• [DATASET RECORDS]

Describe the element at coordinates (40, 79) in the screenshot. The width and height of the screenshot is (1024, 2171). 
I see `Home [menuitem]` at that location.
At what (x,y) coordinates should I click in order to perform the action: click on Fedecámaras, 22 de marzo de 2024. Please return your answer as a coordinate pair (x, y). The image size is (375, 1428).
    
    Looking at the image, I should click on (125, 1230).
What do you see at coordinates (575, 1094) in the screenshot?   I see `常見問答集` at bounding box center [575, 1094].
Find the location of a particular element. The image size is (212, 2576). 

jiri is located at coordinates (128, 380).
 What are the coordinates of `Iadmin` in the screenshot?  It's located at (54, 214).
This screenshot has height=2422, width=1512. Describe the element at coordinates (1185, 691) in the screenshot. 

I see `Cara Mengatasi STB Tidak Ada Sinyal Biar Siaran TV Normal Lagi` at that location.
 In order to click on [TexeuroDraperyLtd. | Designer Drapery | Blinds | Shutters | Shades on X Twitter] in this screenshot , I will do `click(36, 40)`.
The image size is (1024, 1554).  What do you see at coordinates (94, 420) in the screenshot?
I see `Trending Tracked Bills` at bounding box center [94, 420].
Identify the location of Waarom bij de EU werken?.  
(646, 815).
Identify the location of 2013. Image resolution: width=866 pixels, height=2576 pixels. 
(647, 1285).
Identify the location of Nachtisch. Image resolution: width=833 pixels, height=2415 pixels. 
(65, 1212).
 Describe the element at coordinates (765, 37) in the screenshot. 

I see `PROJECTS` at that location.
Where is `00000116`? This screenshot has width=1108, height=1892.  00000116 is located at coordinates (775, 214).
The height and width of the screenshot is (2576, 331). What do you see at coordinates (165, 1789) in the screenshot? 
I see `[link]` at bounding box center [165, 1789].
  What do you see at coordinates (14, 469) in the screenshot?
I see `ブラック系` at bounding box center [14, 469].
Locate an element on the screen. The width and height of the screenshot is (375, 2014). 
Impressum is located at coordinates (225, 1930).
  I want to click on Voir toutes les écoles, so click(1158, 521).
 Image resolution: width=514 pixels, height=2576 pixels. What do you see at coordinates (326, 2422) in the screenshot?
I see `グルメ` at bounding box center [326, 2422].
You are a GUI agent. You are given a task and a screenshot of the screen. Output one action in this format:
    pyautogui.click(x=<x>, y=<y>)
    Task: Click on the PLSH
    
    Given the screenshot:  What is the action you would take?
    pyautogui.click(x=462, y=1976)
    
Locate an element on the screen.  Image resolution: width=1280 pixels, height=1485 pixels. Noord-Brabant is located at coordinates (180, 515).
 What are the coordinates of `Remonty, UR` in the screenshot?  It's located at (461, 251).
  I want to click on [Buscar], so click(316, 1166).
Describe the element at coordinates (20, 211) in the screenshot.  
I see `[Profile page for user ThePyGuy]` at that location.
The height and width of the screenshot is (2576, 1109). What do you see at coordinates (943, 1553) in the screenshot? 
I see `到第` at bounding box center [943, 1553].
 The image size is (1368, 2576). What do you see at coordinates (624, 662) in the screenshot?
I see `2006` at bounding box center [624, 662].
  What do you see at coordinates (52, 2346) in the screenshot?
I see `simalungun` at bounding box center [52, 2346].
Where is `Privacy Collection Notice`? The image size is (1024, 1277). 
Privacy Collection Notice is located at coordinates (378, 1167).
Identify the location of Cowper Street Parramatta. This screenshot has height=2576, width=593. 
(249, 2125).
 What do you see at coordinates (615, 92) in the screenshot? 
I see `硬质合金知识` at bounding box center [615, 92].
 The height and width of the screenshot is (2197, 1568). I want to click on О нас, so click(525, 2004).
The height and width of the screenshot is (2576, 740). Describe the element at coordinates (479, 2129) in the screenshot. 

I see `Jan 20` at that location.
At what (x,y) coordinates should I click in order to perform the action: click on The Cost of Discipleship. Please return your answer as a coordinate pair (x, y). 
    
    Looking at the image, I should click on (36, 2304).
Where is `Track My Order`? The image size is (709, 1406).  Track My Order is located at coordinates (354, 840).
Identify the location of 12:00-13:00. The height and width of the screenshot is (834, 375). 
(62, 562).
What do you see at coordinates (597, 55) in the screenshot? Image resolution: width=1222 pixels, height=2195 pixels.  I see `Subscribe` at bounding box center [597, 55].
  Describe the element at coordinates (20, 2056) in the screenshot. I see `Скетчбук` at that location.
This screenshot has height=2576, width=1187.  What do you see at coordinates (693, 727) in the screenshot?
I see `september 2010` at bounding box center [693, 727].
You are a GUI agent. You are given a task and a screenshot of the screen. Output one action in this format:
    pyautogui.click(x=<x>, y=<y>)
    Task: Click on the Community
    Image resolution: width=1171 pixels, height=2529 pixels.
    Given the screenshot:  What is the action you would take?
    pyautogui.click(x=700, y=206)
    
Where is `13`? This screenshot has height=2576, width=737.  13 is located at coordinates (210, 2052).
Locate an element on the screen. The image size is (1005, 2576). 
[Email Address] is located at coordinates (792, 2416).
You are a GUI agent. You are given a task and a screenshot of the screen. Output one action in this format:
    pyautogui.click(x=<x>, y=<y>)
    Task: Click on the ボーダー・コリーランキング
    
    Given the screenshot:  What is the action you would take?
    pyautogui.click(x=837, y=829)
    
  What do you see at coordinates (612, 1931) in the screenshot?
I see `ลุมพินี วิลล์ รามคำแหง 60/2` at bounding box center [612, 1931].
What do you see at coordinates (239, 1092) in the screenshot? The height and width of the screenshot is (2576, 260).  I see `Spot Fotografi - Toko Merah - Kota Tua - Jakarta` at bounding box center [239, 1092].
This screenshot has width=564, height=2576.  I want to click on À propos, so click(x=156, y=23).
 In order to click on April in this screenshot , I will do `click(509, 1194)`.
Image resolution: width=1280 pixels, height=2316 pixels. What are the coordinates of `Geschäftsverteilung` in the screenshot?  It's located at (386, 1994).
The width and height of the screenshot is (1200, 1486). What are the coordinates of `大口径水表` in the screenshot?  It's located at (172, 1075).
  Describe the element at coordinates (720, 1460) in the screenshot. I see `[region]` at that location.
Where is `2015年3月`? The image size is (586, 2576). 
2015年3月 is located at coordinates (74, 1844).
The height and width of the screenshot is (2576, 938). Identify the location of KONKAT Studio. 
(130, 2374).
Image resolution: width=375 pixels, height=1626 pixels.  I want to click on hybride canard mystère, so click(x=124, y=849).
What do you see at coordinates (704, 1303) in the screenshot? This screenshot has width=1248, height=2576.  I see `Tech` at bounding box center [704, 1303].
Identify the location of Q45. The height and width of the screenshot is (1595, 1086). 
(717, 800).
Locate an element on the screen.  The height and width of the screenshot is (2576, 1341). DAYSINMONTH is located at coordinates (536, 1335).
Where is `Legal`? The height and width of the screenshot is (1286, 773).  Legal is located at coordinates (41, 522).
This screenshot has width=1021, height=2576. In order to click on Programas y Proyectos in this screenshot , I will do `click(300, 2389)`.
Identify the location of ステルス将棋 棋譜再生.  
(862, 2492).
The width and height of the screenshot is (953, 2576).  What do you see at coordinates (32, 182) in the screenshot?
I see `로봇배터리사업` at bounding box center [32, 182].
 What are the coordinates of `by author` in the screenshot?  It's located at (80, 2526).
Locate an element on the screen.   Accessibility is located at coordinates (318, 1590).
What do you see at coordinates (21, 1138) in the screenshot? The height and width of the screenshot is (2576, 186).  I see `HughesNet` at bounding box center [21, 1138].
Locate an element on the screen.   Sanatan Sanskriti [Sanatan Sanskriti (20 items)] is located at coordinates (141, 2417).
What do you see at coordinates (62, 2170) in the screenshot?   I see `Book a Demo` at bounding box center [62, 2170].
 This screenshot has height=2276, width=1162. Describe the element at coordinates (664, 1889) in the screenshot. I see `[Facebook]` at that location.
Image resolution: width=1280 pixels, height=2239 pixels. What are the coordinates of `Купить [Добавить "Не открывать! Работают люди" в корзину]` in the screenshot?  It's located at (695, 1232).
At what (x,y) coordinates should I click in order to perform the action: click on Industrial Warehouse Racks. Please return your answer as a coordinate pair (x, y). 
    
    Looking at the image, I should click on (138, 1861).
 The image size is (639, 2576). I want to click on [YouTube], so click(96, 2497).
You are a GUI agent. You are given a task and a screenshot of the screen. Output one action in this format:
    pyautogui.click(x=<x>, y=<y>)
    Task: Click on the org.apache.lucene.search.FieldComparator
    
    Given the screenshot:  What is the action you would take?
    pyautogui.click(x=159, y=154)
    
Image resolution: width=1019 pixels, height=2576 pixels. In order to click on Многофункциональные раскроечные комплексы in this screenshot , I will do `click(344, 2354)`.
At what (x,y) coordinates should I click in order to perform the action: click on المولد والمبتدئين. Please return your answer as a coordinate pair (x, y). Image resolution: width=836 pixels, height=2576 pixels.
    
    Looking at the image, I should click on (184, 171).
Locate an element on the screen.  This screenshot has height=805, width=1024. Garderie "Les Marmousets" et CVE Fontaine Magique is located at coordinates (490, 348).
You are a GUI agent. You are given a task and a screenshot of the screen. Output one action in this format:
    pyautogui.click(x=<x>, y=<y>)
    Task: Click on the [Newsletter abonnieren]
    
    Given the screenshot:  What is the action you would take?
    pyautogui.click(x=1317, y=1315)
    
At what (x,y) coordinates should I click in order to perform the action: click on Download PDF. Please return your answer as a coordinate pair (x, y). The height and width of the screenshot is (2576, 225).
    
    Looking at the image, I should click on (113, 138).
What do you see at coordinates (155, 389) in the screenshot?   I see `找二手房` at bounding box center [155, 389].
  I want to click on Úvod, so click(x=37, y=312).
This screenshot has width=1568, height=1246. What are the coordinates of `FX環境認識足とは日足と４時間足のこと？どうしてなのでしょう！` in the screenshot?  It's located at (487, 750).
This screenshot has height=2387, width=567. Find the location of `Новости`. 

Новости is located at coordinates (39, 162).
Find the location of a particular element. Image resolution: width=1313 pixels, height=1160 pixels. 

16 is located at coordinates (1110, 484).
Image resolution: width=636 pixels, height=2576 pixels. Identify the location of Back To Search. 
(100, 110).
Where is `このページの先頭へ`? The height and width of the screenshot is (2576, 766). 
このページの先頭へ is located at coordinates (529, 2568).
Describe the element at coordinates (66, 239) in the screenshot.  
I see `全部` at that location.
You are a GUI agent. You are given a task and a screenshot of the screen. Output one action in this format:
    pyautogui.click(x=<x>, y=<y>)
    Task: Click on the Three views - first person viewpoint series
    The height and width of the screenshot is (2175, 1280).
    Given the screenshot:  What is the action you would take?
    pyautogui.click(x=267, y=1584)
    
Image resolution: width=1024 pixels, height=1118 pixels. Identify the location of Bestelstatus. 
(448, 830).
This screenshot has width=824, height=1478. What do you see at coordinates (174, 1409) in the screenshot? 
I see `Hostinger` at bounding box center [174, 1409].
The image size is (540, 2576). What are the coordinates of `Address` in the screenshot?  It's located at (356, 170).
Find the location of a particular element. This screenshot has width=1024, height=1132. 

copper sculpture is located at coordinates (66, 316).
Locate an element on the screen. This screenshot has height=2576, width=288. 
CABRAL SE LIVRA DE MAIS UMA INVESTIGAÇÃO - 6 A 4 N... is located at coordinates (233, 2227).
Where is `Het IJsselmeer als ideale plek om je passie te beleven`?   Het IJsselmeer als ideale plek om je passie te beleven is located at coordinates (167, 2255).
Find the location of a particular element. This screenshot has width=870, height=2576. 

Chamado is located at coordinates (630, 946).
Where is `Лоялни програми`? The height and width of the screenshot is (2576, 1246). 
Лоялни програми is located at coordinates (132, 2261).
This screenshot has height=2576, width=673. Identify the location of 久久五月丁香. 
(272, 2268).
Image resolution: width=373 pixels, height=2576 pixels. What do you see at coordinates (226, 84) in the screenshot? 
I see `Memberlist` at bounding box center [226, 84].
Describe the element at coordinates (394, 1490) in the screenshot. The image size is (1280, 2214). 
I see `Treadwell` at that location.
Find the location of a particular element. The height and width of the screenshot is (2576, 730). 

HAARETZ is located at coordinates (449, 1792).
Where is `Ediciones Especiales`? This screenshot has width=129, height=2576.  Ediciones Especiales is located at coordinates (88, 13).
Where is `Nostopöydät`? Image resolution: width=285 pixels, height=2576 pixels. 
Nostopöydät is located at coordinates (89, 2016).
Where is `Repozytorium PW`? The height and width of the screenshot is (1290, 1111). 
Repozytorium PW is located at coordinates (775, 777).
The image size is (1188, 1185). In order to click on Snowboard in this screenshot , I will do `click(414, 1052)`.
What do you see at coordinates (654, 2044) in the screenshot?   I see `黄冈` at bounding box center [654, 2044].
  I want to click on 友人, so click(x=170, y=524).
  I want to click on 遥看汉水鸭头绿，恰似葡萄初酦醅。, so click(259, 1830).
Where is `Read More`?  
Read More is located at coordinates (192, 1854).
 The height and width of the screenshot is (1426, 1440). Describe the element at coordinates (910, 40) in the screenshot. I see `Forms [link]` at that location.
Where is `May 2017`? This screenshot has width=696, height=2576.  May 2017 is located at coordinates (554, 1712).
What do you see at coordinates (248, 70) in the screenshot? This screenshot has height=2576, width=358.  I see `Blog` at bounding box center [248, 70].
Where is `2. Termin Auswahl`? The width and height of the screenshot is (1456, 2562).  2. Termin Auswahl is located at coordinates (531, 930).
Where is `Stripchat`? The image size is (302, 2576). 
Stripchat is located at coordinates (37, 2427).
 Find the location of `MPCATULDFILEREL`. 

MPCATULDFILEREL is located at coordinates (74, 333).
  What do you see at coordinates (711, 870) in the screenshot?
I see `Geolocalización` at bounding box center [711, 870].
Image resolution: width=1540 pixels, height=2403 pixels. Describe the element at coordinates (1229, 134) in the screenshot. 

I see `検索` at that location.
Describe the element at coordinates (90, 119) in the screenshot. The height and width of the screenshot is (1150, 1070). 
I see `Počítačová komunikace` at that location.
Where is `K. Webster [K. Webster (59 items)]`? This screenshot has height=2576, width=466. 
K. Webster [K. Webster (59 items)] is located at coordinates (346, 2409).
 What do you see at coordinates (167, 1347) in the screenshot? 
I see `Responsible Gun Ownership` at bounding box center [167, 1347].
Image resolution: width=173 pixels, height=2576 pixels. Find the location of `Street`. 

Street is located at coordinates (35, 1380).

• [STATED PROBLEM] Please give the records from the line with "Find the location of a particular element. Image" to the line with "The image size is (540, 2576)." as a numbered list, leaving out blank lines.

• [SOLUTION FOR THIS TASK]
1. Find the location of a particular element. Image resolution: width=1313 pixels, height=1160 pixels. 
2. 16 is located at coordinates (1110, 484).
3. Image resolution: width=636 pixels, height=2576 pixels. Identify the location of Back To Search. 
4. (100, 110).
5. Where is `このページの先頭へ`? The height and width of the screenshot is (2576, 766). 
6. このページの先頭へ is located at coordinates (529, 2568).
7. Describe the element at coordinates (66, 239) in the screenshot.  
8. I see `全部` at that location.
9. You are a GUI agent. You are given a task and a screenshot of the screen. Output one action in this format:
10.     pyautogui.click(x=<x>, y=<y>)
11.     Task: Click on the Three views - first person viewpoint series
12.     The height and width of the screenshot is (2175, 1280).
13.     Given the screenshot:  What is the action you would take?
14.     pyautogui.click(x=267, y=1584)
15. Image resolution: width=1024 pixels, height=1118 pixels. Identify the location of Bestelstatus. 
16. (448, 830).
17. This screenshot has width=824, height=1478. What do you see at coordinates (174, 1409) in the screenshot? 
18. I see `Hostinger` at bounding box center [174, 1409].
19. The image size is (540, 2576). What are the coordinates of `Address` in the screenshot?  It's located at (356, 170).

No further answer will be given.